*Work request*
Set down the part of the passage on anxiety and depression below word for word, starting at "Tissue analysis has" and stopping after "and agitated depression.".

Anxiety and Depression

Anxiety and depressive disorders are among the most common psychiatric illnesses which few people seem to escape during a lifetime, and it is quite common that both conditions generally appear at the same time. Statistically, these conditions affect women during their reproductive years twice as much as men.

Anxiety and depressive disorders are moderately heritable (approximately 40%), and evidence suggests that there are shared genetic risk across the internalizing disorders. However, nongenetic risk factors associated with the development of anxiety and depression include earlier life adversity, such as trauma or neglect, as well as parenting style and “current” stress exposure. It is therefore important to accept that these disorders are generally manifested during early development, with anxiety disorders commonly beginning during preadolescence, as well as early adolescence with the majority of major depression tending to only emerge during adolescence and early to mid-adulthood.

Even although research findings have demonstrate that anxiety disorders generally precede the presentation of major depressive disorders, there is still insufficient research looking at the predisposing role of biochemistry and nutrition as foundational causes to the “feeling component” of the conditions, despite the fact that at the level of neural circuits, it has been noted that there are alterations in prefrontal-limbic pathways {that mediate emotion regulatory processes}, that are common to anxiety and depressive disorders.

Tissue analysis has demonstrated that mineral imbalances and heavy metals within the body are capable of not only influencing the autonomic nervous system, but also how people experience the world around them. For instance:

  • The neurotoxic effect of Nickel is more than capable of inducing feelings of dysphoria (depression, anxiety, or agitation).
  • Low Calcium is just as capable of inducing mood swings, depression, anxiety, irritability, and aggressiveness. This will be complicated even further when Magnesium is also deficient.
  • Excessive Potassium and Manganese will promote anxiety and irritability.
  • Whilst an imbalance between Zinc and Copper includes symptoms such as anxiety, defensiveness, indecision, and agitated depression.

Given this, it is quite evident that the complex interplay in the body’s chemistry also lies at the foundation of how individuals experience their world, as much as their upbringing and psycho-social-emotional environment does. Having said this, talk therapy and psychiatry are not the only potential solution or explanations for resolving behavioural and mood dis-orders.

*Recorded data*

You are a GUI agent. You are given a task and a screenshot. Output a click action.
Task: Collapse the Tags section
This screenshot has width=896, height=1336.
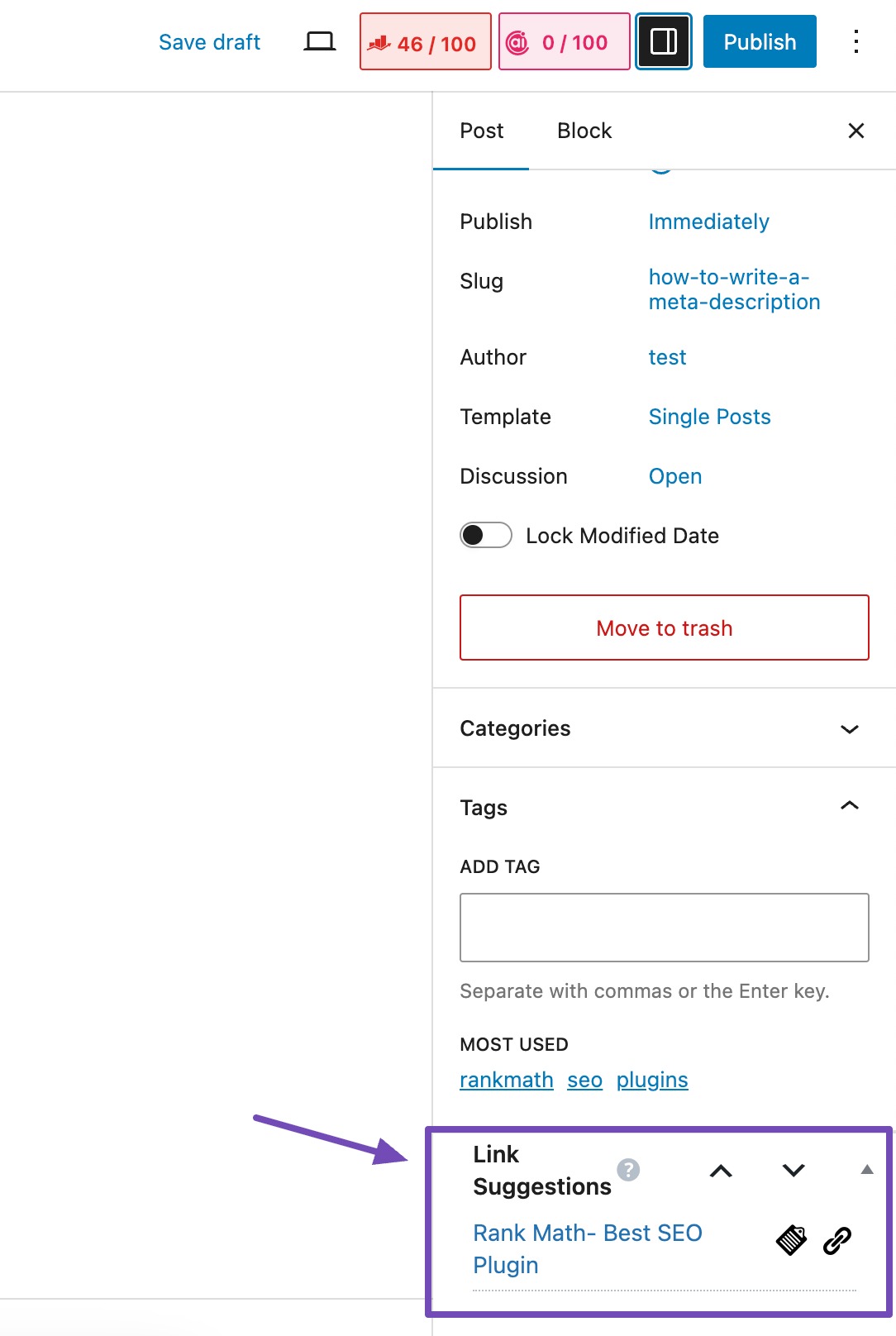(849, 806)
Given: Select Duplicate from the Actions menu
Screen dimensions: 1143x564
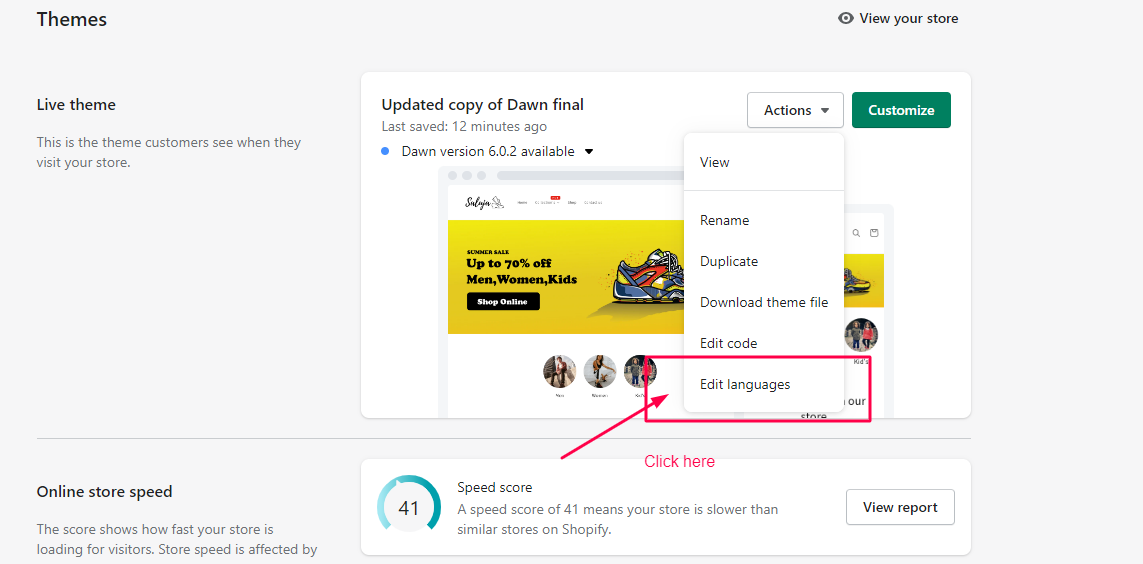Looking at the screenshot, I should tap(729, 261).
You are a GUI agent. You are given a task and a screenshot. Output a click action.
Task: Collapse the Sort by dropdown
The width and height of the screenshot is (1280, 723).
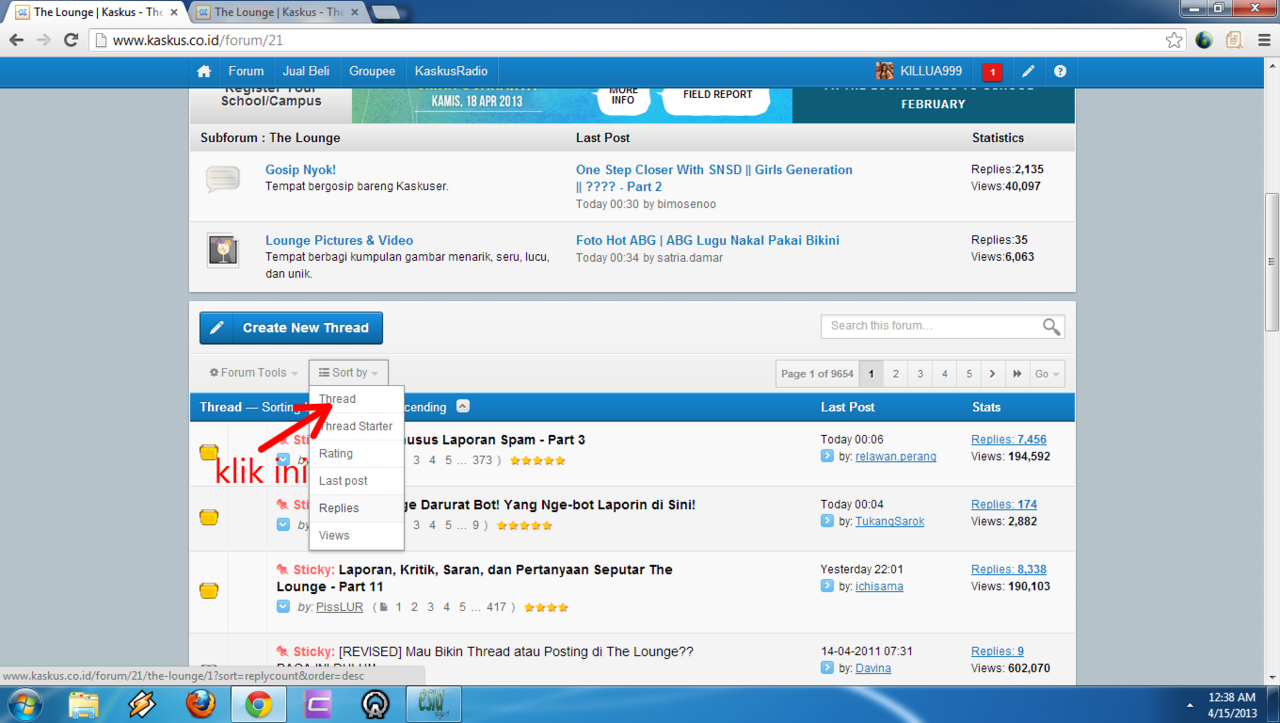click(x=348, y=373)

*Solution below*
Tissue analysis has demonstrated that mineral imbalances and heavy metals within the body are capable of not only influencing the autonomic nervous system, but also how people experience the world around them. For instance:

  • The neurotoxic effect of Nickel is more than capable of inducing feelings of dysphoria (depression, anxiety, or agitation).
  • Low Calcium is just as capable of inducing mood swings, depression, anxiety, irritability, and aggressiveness. This will be complicated even further when Magnesium is also deficient.
  • Excessive Potassium and Manganese will promote anxiety and irritability.
  • Whilst an imbalance between Zinc and Copper includes symptoms such as anxiety, defensiveness, indecision, and agitated depression.